_Entries for locating text and items_:
===

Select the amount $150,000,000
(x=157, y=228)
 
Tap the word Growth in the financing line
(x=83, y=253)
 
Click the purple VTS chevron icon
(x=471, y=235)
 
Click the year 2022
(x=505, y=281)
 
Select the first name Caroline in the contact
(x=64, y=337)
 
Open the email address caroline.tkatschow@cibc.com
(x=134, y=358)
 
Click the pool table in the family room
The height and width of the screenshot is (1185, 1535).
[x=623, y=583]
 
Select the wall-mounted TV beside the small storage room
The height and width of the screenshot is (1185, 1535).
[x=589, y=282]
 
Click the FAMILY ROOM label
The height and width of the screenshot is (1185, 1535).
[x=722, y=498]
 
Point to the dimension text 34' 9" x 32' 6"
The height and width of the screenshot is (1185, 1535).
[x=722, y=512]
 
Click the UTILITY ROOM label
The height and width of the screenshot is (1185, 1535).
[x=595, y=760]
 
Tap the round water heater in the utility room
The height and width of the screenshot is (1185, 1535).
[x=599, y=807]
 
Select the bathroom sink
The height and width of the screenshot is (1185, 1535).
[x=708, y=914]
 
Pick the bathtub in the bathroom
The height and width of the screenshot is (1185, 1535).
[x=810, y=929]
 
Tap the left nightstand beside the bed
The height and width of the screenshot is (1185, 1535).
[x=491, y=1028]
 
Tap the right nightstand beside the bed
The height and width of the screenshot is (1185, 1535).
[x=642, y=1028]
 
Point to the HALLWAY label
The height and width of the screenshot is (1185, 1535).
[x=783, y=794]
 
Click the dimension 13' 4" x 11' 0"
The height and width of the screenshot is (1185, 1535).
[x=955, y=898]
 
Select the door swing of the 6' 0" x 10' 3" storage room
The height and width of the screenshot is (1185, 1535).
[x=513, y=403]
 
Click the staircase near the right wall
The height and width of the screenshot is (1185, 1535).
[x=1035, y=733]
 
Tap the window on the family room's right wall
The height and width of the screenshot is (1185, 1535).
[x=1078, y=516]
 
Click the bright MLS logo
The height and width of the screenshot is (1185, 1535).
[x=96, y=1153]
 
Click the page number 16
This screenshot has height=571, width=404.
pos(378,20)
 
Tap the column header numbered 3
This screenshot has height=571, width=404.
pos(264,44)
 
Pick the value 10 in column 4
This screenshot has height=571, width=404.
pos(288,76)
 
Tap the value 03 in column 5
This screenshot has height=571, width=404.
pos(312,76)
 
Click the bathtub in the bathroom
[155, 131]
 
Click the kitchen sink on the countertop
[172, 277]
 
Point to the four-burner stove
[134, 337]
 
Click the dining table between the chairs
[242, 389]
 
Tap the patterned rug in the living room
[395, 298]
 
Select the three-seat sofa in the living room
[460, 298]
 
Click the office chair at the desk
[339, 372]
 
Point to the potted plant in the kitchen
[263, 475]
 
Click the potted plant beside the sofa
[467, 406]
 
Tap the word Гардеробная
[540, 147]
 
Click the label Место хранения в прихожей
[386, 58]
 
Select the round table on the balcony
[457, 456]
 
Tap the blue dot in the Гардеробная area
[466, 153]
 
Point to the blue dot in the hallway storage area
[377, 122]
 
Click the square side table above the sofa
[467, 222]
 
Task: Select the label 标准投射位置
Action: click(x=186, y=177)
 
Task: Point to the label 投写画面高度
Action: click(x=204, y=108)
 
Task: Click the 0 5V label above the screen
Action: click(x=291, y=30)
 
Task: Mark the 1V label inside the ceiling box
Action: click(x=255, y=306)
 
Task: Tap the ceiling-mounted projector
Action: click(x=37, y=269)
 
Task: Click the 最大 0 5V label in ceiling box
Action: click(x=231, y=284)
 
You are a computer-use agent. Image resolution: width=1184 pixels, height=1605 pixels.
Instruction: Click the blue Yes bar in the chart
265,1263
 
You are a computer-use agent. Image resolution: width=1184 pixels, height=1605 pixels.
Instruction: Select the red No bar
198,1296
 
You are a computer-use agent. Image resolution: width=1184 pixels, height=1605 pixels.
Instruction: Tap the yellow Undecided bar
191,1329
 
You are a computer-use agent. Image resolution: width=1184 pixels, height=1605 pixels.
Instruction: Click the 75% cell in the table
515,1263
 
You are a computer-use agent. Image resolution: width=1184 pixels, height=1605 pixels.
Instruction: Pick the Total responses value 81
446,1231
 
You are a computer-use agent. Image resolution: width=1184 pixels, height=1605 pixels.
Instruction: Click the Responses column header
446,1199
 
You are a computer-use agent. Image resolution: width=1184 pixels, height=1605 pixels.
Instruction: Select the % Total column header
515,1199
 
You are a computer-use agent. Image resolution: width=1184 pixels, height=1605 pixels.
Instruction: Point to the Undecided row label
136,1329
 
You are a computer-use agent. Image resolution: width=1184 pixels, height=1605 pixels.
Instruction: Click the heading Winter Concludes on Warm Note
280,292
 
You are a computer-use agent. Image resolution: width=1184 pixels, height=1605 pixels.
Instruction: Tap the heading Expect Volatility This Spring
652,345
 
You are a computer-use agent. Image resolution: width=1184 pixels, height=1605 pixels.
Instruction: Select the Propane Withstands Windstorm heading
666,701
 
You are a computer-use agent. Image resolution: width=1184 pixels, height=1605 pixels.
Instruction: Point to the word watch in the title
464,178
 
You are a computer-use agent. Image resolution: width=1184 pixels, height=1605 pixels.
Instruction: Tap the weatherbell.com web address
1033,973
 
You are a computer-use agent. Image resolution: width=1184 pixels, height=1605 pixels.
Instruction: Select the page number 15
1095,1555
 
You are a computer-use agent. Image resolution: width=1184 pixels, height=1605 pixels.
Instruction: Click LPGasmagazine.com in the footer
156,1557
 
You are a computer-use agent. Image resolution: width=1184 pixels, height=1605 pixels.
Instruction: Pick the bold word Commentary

===

_What the task requires_: Collect every line of the records above that contains the string "Pick", and copy each such line in full. Case counts when matching.

_Solution to this task_:
Pick the bathtub in the bathroom
Pick the value 10 in column 4
Instruction: Pick the Total responses value 81
Instruction: Pick the bold word Commentary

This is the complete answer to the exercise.